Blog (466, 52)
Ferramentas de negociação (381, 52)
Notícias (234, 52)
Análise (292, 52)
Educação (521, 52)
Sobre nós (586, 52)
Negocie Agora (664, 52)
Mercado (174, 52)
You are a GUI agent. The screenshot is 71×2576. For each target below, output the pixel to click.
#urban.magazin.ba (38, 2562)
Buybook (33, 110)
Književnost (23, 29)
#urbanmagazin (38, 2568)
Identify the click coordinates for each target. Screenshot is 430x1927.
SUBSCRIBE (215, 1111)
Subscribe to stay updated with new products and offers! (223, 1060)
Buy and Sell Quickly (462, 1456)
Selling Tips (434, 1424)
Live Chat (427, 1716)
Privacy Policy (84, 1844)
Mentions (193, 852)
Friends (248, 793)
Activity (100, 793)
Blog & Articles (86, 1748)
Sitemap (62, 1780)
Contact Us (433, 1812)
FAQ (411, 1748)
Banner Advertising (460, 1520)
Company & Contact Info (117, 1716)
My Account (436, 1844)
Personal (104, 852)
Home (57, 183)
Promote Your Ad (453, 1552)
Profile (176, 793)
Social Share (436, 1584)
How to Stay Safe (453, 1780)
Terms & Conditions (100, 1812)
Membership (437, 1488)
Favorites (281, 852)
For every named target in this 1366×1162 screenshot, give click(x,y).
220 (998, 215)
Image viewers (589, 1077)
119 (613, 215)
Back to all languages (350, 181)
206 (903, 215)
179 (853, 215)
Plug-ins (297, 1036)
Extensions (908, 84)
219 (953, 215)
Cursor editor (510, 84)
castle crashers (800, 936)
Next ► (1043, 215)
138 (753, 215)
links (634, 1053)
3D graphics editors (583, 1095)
=======
TRY IT — Your answer must be one number: how many lines of the data contain "click".

RESULT OF THIS EXERCISE — 3